Fortunately, a new digital forensics technique promises to protect President Trump, other world leaders, and celebrities against such deepfakes—for the time being, at least. The new method uses machine learning to analyze a specific individual’s style of speech and movement, what the researchers call a “softbiometric signature.”
The researchers, from UC Berkeley and the University of Southern California, used an existing tool to extract the face and head movements of individuals. They also created their own deepfakes for Donald Trump, Barack Obama, Bernie Sanders, Elizabeth Warren, and Hillary Clinton using generative adversarial networks.
The team then used machine learning to distinguish the head and face movements that characterize the real person. These subtle signals—the way Bernie Sanders nods while saying a particular word, perhaps, or the way Trump smirks after a comeback—are not currently modeled by deepfake algorithms.
In experiments the technique was at least 92% accurate in spotting several variations of deepfakes, including face swaps and ones in which an impersonator is using a digital puppet. It was also able to deal with artifacts in the files that come from recompressing a video, which can confuse other detection techniques. The researchers plan to improve the technique by accounting for characteristics of a person’s speech as well. The research, which was presented at a computer vision conference in California this week, was funded by Google and DARPA, a research wing of the Pentagon. DARPA is funding a program to devise better detection techniques.
The problem facing world leaders (and everyone else) is that it has become ridiculously simple to generate video forgeries with artificial intelligence. False news reports, bogus social-media accounts, and doctored videos have already undermined political news coverage and discourse. Politicians are especially concerned that fake media could be used to sow misinformation during the 2020 presidential election.

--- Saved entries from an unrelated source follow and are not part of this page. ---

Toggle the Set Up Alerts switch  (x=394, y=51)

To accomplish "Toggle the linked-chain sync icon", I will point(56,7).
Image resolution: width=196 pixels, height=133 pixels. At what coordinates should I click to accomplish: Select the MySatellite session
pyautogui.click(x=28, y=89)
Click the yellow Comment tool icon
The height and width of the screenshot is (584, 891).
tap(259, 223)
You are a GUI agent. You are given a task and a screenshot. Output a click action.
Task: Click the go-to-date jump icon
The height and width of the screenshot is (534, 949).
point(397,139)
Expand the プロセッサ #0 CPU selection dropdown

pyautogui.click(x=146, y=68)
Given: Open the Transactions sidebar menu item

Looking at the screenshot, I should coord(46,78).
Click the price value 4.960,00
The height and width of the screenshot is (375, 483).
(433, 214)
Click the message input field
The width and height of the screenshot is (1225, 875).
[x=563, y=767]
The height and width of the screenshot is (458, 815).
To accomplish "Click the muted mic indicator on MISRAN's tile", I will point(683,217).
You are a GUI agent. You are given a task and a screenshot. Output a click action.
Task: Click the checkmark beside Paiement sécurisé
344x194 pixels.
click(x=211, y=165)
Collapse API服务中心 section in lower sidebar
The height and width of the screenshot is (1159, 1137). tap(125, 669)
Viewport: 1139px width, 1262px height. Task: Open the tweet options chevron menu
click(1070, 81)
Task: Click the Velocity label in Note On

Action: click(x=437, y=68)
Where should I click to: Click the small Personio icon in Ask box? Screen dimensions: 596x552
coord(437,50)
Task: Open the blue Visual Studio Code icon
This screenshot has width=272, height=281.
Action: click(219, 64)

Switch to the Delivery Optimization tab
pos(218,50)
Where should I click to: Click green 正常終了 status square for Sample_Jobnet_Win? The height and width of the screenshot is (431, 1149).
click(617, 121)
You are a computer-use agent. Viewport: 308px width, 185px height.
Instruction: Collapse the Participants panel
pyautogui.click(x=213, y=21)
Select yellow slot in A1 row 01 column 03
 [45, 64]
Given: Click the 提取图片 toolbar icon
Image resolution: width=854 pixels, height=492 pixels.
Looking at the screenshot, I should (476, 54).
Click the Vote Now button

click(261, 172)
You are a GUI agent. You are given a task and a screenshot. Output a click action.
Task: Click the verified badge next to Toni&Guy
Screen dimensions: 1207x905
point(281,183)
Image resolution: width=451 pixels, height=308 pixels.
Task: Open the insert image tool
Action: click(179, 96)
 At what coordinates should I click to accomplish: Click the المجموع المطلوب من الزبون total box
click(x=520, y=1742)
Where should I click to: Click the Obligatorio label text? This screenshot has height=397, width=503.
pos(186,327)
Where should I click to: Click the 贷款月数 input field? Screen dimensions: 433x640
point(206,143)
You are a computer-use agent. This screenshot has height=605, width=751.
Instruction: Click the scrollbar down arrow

Some tools for catching deepfake videos have been produced already, but forgers have quickly adapted. For example, for a while it was possible to spot a deepfake by tracking the speaker’s eye movements, which tended to be unnatural in deepfakes. Shortly after this method was identified, however, deepfake algorithms were tweaked to include better blinking.
“We are witnessing an arms race between digital manipulations and the ability to detect those, and the advancements of AI-based algorithms are catalyzing both sides,” says Hao Li, a professor at the University of Southern California and the CEO of Pinscreen who helped develop the new technique. For this reason, his team has not yet released the code behind the method .
Li says it will be particularly difficult for deepfake-makers to adapt to the new technique, but he concedes that they probably will eventually. “The next step to go around this form of detection would be to synthesize motions and behaviors based on prior observations of this particular person,” he says.
Li also says that as deepfakes get easier to use and more powerful, it may become necessary for everyone to consider protecting themselves. “Celebrities and political figures have been the main targets so far,” he says. “But I would not be surprised if in a year or two, artificial humans that look indistinguishable from real ones can be synthesized by any end user.”